Power of Love: Overcoming Life’s Obstacles
Valentine’s Day is all about love and truffles, perfume and hugs, jewelry and kisses, sweet and mushy poems and elegant dinners. It’s about flowers whose beauty is fleeting, and love that lasts forever. At St. Vincent Catholic Charities, it’s all about the power of love, tenderness, sweetness, and kindness to transform lives.
Just six weeks before their wedding, the love Carol Prahinski and Flemming Mathiasen shared was tested in a way they had never predicted.
Standing in the American Consulate in Montreal, Quebec, in 2010, they learned Flemming, a Canadian, would not be granted the visa necessary for them to marry. A minor misdemeanor on his record from 18 years before, which had been pardoned by the Canadian legal system, was enough for the U.S. State Department to deny his visa.
The beautiful wedding ceremony at the church where Carol grew up was canceled. Shocked, shattered, angry and emotional, they didn’t know where to turn.
“I have a Ph. D. and we’re both very good researchers,” Carol said. “But we didn’t know why this was happening, or even what we could do about it. There was simply no recourse.”
But the power of love could not be denied.
The Power of Love
Father Joseph Krupp of St. John Church and Student Event Center steered them to St. Vincent Catholic Charities’ Immigration Law Clinic.
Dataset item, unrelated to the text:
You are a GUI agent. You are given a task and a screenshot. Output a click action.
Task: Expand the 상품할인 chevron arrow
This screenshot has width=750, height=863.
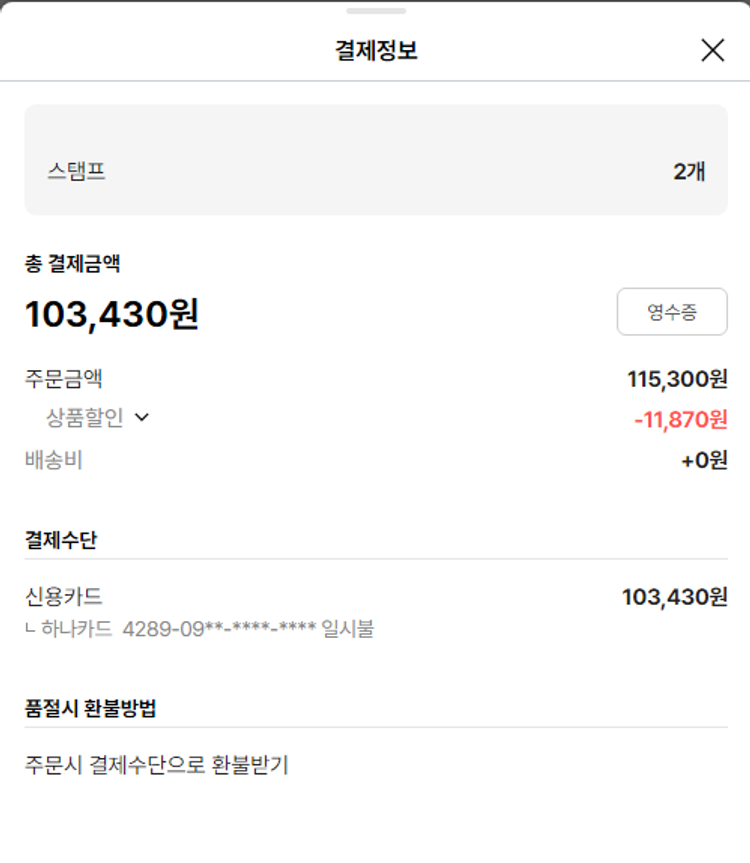point(141,418)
There, they met Melissa Indish, one of two attorneys who work exclusively in the complex and ever-changing field of immigration law.
“I had no idea this would ever happen to us,” Flemming said. “I’ve always allowed myself to go with the flow, and I never thought God would put us on this path. But I had to have faith, and I wouldn’t have survived without it.”
Melissa helped Carol and Flemming navigate the complex immigration system. The couple was able to marry in 2011, first in a legal ceremony at East Lansing’s Irish Pub, then later that year in a ceremony at Carols’ family church, Blessed Sacrament in Chevy Chase, Washington, D.C.
Last year, Flemming became an American citizen and voted for the first time in the presidential election. He volunteered as an elector for the election, and has joined the East Lansing Emerging Leaders program, all ways he plans to give back to his new home.
The Immigration Law Clinic Exists to Serve Others
None of it would have been possible without assistance from St. Vincent Catholic Charities’ Immigration Law Clinic. One in every four clients served by STVCC’s programs receive help from the clinic’s two attorneys. In 2016, they helped 963 clients with a 99% approval rate on closed cases.
The clinic works on a sliding scale fee structure, offering help to anyone who needs it.
“We have the resources so I didn’t mind paying the full fees,” Carol explained, “but for someone who doesn’t, it’s so important to support the work they do.”
At Christmas, Carol and Flemming made a significant donation to the clinic, their way of saying thanks for the assistance on their long journey so they could be together.
For the nearly 1,000 clients who need help navigating the complex legal system of immigration law, St. Vincent Catholic Services will continue to help people like Flemming who simply wanted to marry the love of his life. It also will help the hundreds of refugees who make their home in Lansing as they flee persecution. Like Flemming, many become U.S. citizens and make important contributions to our local economy.
Flemming keeps all of the paperwork he collected along the journey in a strong box. His multiple identification cards from each step of the process are in a plastic sleeve. Sitting atop it all is a colorful invitation to the celebration of his citizenship.
Along with being able to marry the love of his life, he’s proud to call himself an American.